Ramagopalan’s 2025 commentary is especially useful here. It notes that the reform agenda includes updated guidance on non-randomised evidence, surrogate endpoints, biomarker-driven and tumour-agnostic therapies, and patient-reported outcomes, together with a larger role for real-world data and real-world evidence. It also highlights the proposal to reduce the base-case discount rate from 5% toward a lower level for technologies whose costs are upfront and benefits accrue over long periods.
That last point deserves more precision, because it is one of the clearest methodological shifts in the whole package. Recommendation 39 explicitly supports reducing the base-case discount rate to no lower than 3.5% for technologies with upfront costs and long-term benefits, such as gene therapies and some vaccines, while other technologies would remain at 5% unless further reform occurs. That is not a vague methodological conversation; it is a concrete recommendation with direct implications for cost-effectiveness results in high-impact technology classes.

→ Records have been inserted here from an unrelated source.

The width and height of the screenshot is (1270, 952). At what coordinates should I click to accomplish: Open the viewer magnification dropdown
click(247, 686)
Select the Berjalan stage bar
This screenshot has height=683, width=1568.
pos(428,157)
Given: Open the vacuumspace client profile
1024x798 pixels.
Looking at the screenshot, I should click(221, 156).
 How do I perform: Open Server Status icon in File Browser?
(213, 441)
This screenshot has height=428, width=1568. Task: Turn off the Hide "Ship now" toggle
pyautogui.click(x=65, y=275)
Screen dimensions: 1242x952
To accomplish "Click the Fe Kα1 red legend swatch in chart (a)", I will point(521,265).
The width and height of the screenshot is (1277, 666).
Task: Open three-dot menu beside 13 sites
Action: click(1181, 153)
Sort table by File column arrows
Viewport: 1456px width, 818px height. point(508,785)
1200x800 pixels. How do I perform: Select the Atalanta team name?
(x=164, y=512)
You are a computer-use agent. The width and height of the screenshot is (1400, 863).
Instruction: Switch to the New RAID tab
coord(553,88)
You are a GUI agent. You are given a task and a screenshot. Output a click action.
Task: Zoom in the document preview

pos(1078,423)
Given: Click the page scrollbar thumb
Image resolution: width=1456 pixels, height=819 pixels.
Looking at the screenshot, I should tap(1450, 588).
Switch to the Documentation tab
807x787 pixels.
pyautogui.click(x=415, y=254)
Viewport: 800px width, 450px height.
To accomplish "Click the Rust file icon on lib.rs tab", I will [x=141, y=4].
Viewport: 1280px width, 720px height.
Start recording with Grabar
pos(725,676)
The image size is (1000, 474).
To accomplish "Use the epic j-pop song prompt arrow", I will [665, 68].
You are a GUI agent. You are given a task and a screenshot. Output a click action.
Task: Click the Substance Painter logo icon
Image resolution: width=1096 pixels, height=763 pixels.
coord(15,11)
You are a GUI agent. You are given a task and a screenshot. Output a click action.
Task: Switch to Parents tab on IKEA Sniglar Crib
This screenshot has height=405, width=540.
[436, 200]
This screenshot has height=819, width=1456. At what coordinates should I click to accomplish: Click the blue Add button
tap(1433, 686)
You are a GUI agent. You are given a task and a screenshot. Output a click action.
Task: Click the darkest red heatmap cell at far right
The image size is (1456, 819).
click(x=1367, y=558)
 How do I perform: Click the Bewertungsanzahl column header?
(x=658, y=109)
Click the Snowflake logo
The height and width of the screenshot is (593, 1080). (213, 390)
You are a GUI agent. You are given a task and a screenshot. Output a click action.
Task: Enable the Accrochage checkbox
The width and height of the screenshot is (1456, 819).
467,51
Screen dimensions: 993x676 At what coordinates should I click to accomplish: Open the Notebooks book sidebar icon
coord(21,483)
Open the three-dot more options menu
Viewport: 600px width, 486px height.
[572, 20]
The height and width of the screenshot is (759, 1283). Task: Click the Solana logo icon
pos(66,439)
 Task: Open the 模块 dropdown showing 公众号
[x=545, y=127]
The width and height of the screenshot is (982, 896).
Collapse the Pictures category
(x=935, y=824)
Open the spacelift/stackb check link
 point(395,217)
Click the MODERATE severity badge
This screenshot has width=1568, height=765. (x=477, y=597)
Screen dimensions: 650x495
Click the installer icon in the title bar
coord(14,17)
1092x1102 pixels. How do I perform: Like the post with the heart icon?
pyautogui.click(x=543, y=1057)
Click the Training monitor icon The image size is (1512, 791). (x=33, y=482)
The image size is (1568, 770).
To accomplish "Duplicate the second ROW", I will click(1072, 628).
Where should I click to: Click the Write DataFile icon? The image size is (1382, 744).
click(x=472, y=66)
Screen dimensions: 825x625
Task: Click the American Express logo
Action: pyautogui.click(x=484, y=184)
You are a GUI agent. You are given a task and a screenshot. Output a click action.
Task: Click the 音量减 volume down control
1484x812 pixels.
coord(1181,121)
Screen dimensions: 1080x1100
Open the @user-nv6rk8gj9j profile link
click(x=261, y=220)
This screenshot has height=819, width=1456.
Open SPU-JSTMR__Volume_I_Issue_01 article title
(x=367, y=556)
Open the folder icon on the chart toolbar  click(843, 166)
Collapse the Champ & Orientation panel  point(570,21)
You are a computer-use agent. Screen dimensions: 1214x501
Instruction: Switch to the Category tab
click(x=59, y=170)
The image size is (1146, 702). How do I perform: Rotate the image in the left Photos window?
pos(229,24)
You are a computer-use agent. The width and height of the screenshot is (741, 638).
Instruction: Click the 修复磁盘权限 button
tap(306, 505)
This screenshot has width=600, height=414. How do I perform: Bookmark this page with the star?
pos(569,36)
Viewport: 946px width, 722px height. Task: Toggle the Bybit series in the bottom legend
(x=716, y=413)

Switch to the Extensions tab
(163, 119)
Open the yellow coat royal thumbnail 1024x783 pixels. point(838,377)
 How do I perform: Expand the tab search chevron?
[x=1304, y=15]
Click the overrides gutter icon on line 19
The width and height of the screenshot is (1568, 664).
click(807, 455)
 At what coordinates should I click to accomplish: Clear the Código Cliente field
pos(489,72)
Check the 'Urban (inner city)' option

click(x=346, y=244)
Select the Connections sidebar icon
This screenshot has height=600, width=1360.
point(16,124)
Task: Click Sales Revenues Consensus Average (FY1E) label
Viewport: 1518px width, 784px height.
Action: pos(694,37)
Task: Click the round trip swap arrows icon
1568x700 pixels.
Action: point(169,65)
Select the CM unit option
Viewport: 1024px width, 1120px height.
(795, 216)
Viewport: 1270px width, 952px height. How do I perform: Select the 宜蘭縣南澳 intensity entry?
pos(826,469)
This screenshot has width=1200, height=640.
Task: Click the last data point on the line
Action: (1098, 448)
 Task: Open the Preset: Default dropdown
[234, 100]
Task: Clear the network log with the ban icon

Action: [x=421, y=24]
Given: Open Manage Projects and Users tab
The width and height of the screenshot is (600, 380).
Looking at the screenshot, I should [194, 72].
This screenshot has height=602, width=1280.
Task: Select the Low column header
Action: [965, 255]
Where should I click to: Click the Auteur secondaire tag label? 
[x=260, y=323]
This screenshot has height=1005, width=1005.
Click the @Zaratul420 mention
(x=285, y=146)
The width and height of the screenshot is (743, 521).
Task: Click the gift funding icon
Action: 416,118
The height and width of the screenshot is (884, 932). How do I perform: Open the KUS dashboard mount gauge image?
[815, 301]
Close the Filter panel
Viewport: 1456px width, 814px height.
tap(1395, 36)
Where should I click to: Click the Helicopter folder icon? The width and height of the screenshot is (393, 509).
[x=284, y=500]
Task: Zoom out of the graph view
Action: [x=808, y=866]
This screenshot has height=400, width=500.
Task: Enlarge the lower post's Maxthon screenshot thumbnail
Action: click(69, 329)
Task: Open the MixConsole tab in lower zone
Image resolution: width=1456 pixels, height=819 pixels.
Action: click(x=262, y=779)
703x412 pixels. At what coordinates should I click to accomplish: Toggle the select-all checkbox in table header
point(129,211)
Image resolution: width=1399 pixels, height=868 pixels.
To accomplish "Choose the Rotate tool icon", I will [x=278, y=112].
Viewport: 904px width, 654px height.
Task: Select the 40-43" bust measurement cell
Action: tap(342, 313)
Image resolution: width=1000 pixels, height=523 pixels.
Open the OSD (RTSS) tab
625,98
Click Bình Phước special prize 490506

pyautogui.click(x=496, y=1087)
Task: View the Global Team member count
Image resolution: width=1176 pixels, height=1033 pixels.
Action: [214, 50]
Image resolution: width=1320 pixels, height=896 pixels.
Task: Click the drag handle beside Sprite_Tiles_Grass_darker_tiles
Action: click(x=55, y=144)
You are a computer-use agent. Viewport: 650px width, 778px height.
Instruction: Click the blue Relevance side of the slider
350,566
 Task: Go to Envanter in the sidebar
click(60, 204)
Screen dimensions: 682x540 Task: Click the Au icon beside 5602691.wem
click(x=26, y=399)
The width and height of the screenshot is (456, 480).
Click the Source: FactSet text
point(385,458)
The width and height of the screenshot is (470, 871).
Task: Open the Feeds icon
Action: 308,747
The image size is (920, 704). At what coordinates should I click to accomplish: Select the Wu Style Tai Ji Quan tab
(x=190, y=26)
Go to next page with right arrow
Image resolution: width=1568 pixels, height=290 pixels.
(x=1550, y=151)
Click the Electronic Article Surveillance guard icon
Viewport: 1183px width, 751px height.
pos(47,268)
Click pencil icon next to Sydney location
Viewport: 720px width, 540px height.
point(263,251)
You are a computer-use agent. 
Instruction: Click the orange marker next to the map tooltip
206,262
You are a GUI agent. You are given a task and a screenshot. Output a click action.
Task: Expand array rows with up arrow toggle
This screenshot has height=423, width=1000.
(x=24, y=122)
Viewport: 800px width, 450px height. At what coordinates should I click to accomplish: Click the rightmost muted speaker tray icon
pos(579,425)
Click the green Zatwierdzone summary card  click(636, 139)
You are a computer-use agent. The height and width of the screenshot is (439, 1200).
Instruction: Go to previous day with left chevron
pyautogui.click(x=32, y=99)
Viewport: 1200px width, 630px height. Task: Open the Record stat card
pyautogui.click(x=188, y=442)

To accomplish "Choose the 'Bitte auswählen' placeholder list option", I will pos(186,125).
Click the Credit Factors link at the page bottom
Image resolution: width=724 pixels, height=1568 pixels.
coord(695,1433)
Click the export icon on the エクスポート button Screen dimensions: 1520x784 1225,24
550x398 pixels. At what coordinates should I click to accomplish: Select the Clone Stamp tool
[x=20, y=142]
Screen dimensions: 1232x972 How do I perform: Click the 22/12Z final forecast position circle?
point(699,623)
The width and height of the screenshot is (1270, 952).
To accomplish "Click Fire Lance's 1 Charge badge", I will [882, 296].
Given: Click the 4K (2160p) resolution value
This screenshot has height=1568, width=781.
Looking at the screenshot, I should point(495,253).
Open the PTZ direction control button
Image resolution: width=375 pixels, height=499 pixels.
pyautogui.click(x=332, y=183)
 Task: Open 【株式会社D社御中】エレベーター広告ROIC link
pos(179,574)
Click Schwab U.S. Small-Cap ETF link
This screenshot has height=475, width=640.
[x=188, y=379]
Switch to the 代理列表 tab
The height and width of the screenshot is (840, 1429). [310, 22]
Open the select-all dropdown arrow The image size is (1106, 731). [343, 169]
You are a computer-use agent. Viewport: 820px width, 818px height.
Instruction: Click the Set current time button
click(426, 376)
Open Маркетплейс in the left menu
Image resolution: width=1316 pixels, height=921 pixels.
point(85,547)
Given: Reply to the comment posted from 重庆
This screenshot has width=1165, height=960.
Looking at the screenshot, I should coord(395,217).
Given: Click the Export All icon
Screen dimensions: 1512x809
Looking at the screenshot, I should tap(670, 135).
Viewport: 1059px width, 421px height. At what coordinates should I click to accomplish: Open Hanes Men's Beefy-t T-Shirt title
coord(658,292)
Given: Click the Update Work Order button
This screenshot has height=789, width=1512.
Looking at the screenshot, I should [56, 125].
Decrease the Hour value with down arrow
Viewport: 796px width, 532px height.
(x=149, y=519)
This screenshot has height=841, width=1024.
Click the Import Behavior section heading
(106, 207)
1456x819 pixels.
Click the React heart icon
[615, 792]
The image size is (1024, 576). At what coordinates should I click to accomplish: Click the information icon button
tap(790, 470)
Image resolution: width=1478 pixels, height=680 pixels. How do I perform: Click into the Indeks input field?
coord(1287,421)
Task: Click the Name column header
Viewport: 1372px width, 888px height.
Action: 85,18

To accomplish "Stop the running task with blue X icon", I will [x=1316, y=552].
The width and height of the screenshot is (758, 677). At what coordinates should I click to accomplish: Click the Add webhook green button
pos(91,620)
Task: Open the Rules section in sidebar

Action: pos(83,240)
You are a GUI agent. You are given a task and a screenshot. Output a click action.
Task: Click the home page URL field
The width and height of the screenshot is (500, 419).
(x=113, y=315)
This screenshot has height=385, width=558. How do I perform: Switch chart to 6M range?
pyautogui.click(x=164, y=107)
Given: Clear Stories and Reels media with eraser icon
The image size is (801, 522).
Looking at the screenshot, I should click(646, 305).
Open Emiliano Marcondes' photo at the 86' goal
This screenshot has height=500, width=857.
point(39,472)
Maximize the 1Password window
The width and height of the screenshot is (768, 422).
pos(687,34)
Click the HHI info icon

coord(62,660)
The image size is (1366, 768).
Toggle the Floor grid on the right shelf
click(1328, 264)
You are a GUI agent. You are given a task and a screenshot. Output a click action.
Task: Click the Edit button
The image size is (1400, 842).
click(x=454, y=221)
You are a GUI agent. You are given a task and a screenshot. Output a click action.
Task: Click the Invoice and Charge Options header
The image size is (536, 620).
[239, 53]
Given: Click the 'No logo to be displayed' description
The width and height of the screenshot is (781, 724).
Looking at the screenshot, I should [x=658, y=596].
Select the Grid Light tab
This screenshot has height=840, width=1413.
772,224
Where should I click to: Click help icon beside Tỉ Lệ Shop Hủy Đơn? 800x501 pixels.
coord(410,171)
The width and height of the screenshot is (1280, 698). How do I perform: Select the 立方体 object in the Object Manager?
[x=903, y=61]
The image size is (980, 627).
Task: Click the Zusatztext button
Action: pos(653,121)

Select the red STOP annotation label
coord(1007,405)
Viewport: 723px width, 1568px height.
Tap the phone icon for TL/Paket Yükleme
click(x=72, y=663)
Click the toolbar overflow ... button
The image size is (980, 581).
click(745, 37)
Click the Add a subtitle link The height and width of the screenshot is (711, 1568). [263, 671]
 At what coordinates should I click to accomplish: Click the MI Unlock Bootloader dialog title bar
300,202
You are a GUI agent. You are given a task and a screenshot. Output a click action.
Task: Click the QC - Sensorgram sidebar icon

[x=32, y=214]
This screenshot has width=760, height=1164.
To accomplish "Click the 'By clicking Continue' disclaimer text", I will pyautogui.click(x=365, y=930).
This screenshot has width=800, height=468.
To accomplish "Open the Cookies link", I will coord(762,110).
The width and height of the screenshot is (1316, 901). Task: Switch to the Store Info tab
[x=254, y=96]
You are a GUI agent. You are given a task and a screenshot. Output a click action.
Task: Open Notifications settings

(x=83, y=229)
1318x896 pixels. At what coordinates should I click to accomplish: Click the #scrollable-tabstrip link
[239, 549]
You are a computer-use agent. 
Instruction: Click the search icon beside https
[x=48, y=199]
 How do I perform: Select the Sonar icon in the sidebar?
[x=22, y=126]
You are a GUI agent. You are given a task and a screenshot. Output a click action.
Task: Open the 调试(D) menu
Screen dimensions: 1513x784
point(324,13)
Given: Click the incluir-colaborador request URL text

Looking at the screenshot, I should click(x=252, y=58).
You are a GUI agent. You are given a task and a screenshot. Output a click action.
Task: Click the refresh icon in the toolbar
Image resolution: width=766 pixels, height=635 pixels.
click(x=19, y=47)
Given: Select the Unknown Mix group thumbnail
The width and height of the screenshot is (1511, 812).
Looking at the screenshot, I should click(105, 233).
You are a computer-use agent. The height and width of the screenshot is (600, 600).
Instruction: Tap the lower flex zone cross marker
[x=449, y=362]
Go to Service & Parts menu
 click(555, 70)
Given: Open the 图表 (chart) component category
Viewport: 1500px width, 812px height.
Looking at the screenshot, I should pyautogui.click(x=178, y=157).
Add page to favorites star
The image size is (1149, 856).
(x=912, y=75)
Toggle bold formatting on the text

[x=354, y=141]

That shift is scientifically important. It means the conversation is moving from a narrow question — does the current dossier satisfy the traditional template? — to a more serious one: what mix of evidence, methods, and post-launch learning is defensible for a technology of this type?
The methods engine room: technical papers matter here
One of the things that makes the Australian review more than a rhetorical reform exercise is that it was supported by a set of dedicated technical papers. These covered, among other things, economic evaluation, real-world data and real-world evidence, emerging health technologies, and pathways and timelines. The economic-evaluation paper addresses issues such as cost-effectiveness and cost-utility analysis, uncertainty, discounting, and evolving evidentiary challenges. The review therefore has an identifiable methodological engine room rather than just a high-level policy shell.
That matters for readers in industry. It shows that the reform is not just saying “be more flexible.” It is trying to define where flexibility is scientifically justifiable and where standards still need to be maintained.
Real-world evidence is moving from supplement to infrastructure
Many policy documents speak warmly about real-world evidence. Australia’s review goes further by giving it operational shape.
The final report proposes that Australia should develop and implement a framework to optimise timely access to relevant, high-quality real-world data for HTA and to supplement available randomised trial evidence. It recommends a coordinated, multi-stakeholder approach to transparent evidence-development planning, early identification of data collections that could resolve key uncertainties, and explicit use of post-listing evidence where technologies are likely to enter managed arrangements. These are not vague endorsements of better data. They amount to a structural repositioning of RWD/RWE within HTA.
The significance is clearest if we separate three roles for real-world evidence.
First, RWE can help reduce pre-decision uncertainty where trial evidence is incomplete, impractical, or structurally limited, especially in small populations, precision settings, or rapidly evolving technologies.
Second, it can support conditional, managed, or staged access, where funding is linked to continued evidence development rather than a pretence of full certainty at launch.
Third, it can create a feedback loop for reassessment, allowing cost-effectiveness estimates, utilisation forecasts, and real-world performance assumptions to be updated over time.
The review material and Ramagopalan’s summary of the emerging implementation agenda clearly point in this direction.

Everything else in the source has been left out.